Non-structural causes include ovulatory dysfunction (when your body doesn’t release an egg regularly, leading to erratic hormonal signals), bleeding disorders that affect clotting, thyroid problems, and medication side effects, particularly from hormonal contraceptives or blood thinners. Infections like chlamydia and gonorrhea fall here too.
How Doctors Investigate Spotting
A typical workup starts with blood tests. Your doctor may check hormone levels, thyroid function, pregnancy status, clotting ability, and screen for sexually transmitted infections. These results help narrow down whether the cause is structural, hormonal, or infectious.

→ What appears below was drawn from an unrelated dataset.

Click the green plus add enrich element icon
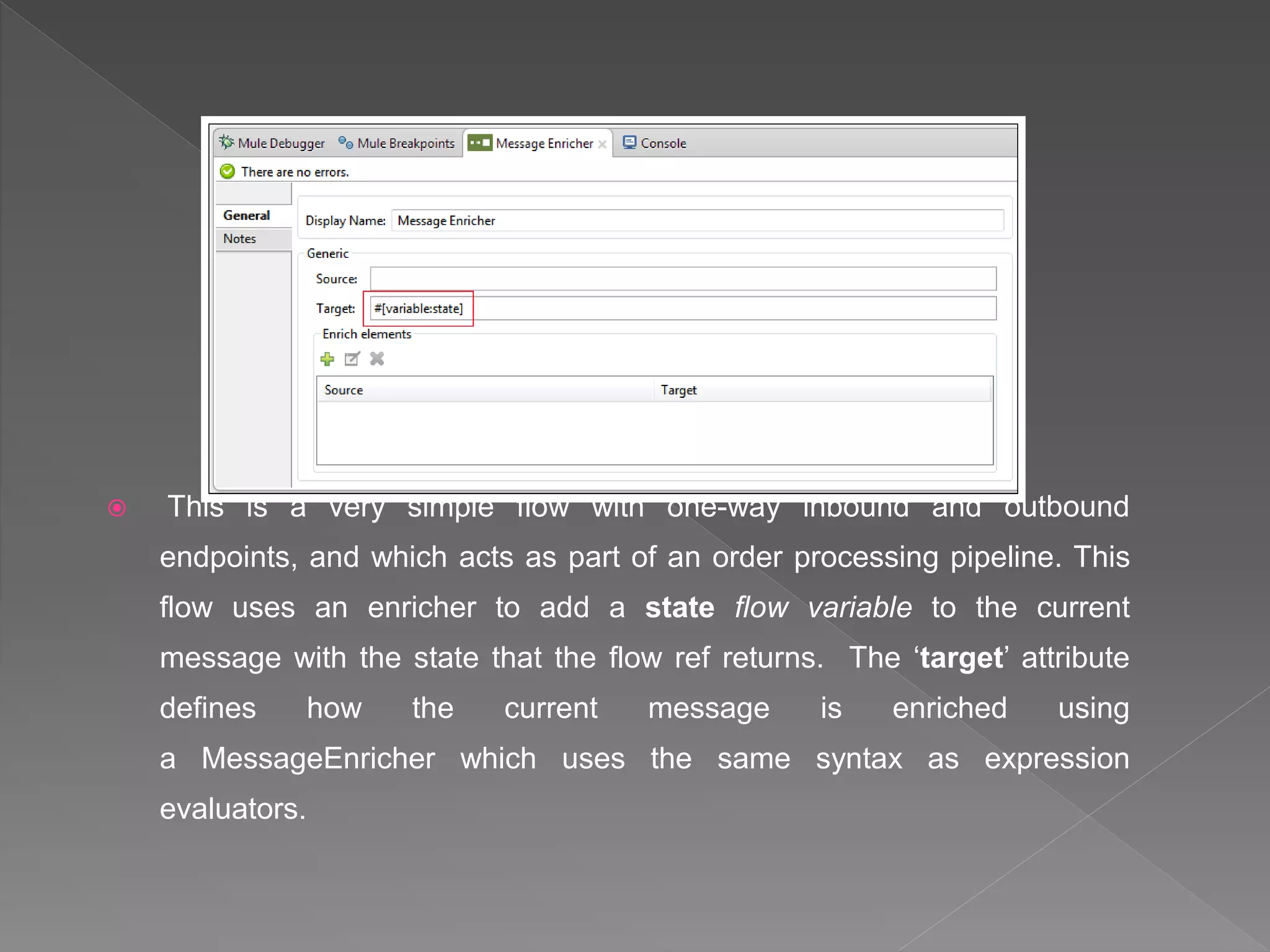1270x952 pixels. pyautogui.click(x=327, y=359)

If blood work doesn’t explain the bleeding, imaging comes next. A pelvic ultrasound is usually the first step. A transvaginal ultrasound, where a small probe is placed inside the vagina, gives a clearer picture of the uterine lining, the muscular walls of the uterus, and the ovaries. If something looks abnormal, a sonohysterography (where saline is infused into the uterus during the ultrasound) can give a more detailed view of the uterine cavity. MRI is sometimes used to get a better look at fibroids or other complex findings.

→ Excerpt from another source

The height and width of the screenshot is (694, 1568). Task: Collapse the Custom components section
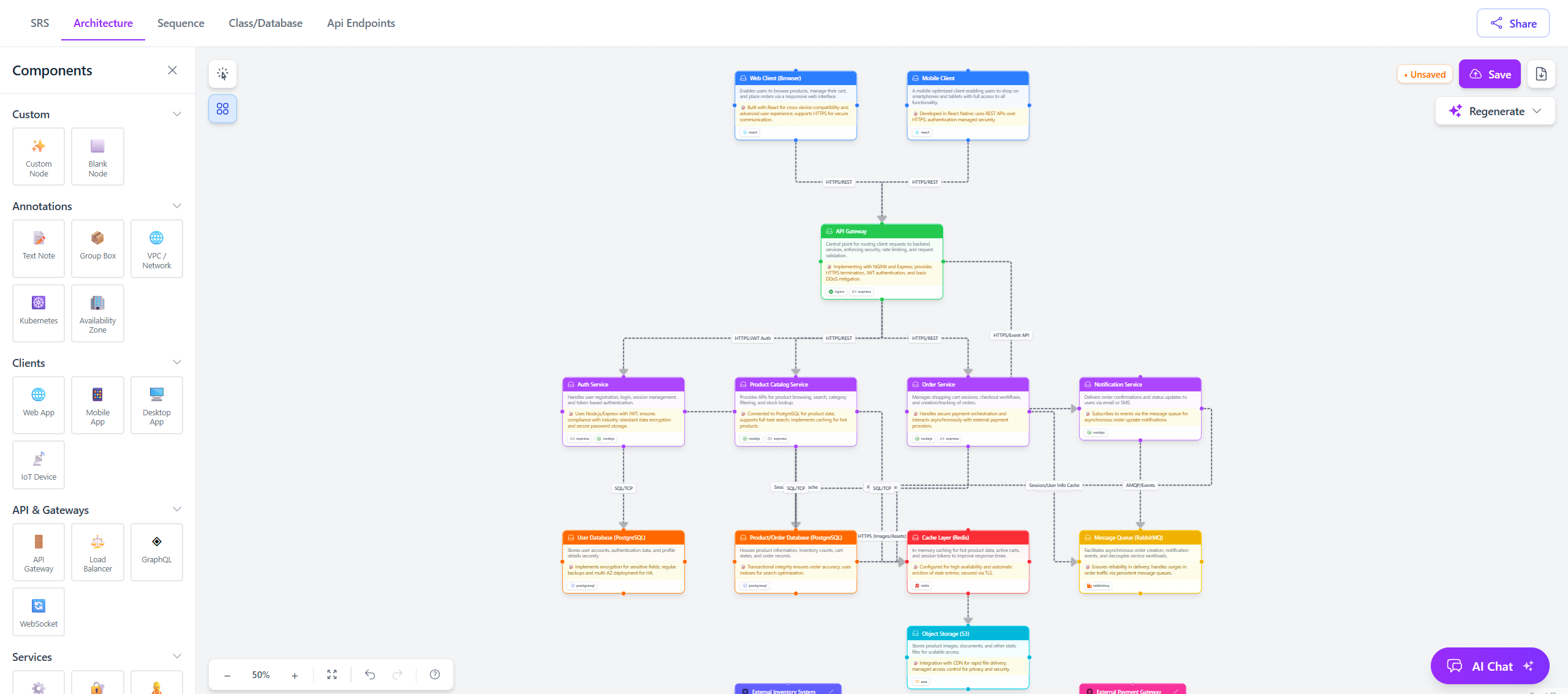(177, 114)
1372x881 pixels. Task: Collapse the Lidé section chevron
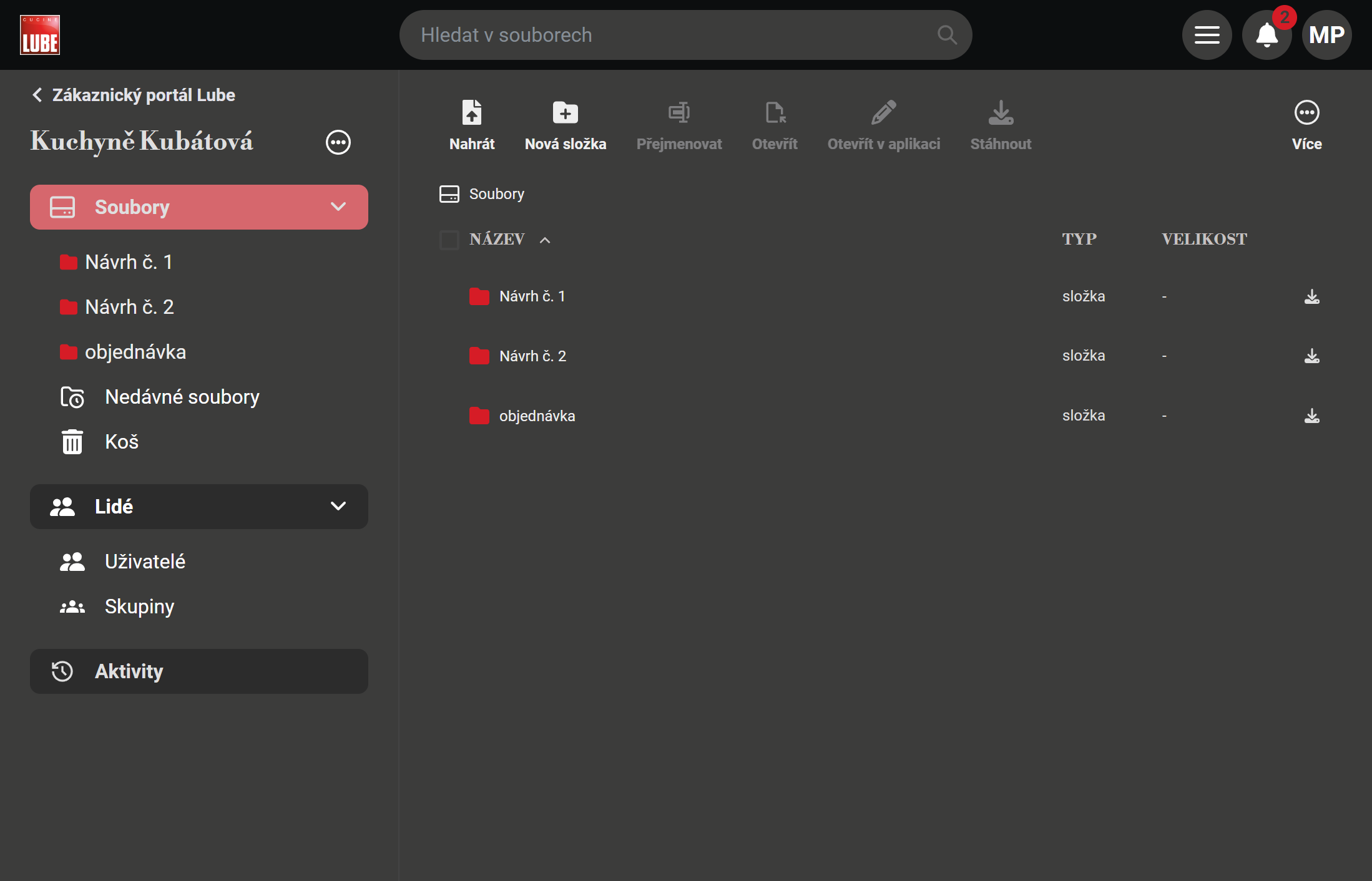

When imaging suggests polyps, fibroids, or an unusually thick lining, a hysteroscopy may follow. This involves threading a thin, lighted scope through the cervix and into the uterus so your doctor can see the cavity directly. During the same procedure, a small tissue sample can be taken for biopsy. An endometrial biopsy, which removes a tiny piece of uterine lining for examination under a microscope, is the definitive way to rule out or confirm precancerous changes or cancer. It’s often done as an office procedure and takes only a few minutes, though it can cause cramping.
How to Prepare for Your Appointment
The single most useful thing you can do before your visit is track your bleeding. Note the dates spotting occurs, how many days it lasts, how heavy it is (a panty liner versus a pad versus soaking through), its color (bright red, brown, pink), and any symptoms that accompany it like pain, cramping, or unusual discharge. Three months of tracking gives your doctor a much clearer picture than a vague description. Several period-tracking apps make this easy, but a simple calendar or notebook works just as well.
Bring a list of every medication you take, including hormonal contraception, supplements, and blood thinners. Mention any recent changes to your birth control, recent weight changes, or unusual stress. These details help your doctor figure out where to start testing and can speed up the process significantly.